This flavorful beef cut has been one of the beef industry's best kept
secrets. Tri-tip was seldom marketed when carcass beef or beef quarters were
delivered to retail markets because there are only two tri-tips per carcass. This
meant that there was not enough for a case display. Consequently, the butcher would
grind or cube it. Today, most stores receive boneless boxed beef.
If you don't
see tri-tip in the meat case, ASK FOR IT*. It may be temporarily out of stock.
Tri-tip roasts can be ordered separately if your butcher knows there is a demand.

A beef tri-tip roast is a boneless cut of meat from the bottom sirloin. It also
is called "triangular" roast because of its shape.

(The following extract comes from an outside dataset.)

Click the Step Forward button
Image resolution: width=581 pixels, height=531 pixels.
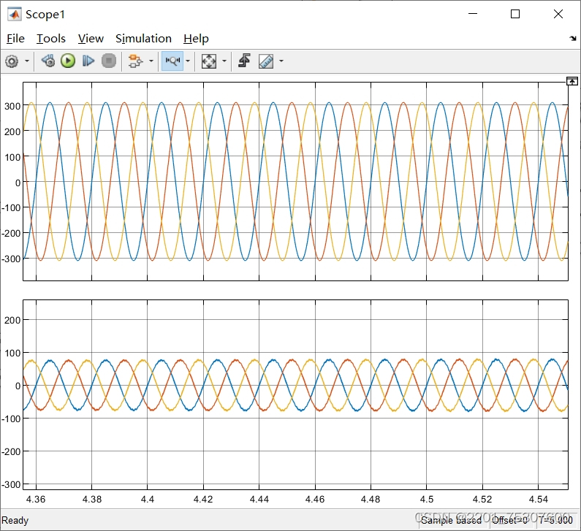tap(88, 61)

Tri-tip roasts will vary from 1 1/2 to 2 pounds and are about two inches
thick. If a roast is cooked to rare in the center, the thinner outside edges are
medium to well, offering perfectly cooked beef for every taste. The tri-tip can be
cooked whole or cut into one-inch thick steaks or strips. When the meat is cut into
one-eighth inch strips, it can be used for stir-fry recipes and fajitas. If it is
cut into one-fourth inch thick strips, weave the meat onto skewers and quickly broil or

The beef tri-tip roast may be marinated if you wish. Marinating adds
but is not necessary to tenderize the cut. Looking for ways to reduce calories and
fat? Tri-tip is the answer. A 3-ounce cooked portion of tri-tip is just 177
calories. I added some pics as a good suggestion from BBQ Bubba.

post #2 of 10
Pics would be helpful too.
post #3 of 10
tri-tips are under-rated. i've cooked dozens of these in a production kitchen and they always turn out great. they're called "roasts" but we would simply grill them mid-rare, then slice and serve.
post #4 of 10
I agree. Tri-tips are DEFINITELY some good eating! And you're right, even though they're called roasts, I consider them big thick steaks for sharing. All they need is some SnP and the outside gets seared all crusty and delicious.

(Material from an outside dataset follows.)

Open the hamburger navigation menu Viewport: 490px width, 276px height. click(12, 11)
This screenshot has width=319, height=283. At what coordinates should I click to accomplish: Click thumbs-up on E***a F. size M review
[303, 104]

Here you go: Can't clearly see the whole cut but you get the idea. These pics just happened to be on my camera.

That's a 1.8 lb. tri tip. Here's more info:
post #5 of 10
Thread Starter 
Bumped up after adding pics of Tri Tip trimmed and whole, along with location on animal.
post #6 of 10
It's a western beef marketing thing too. Never saw a tri-tip before I moved to California.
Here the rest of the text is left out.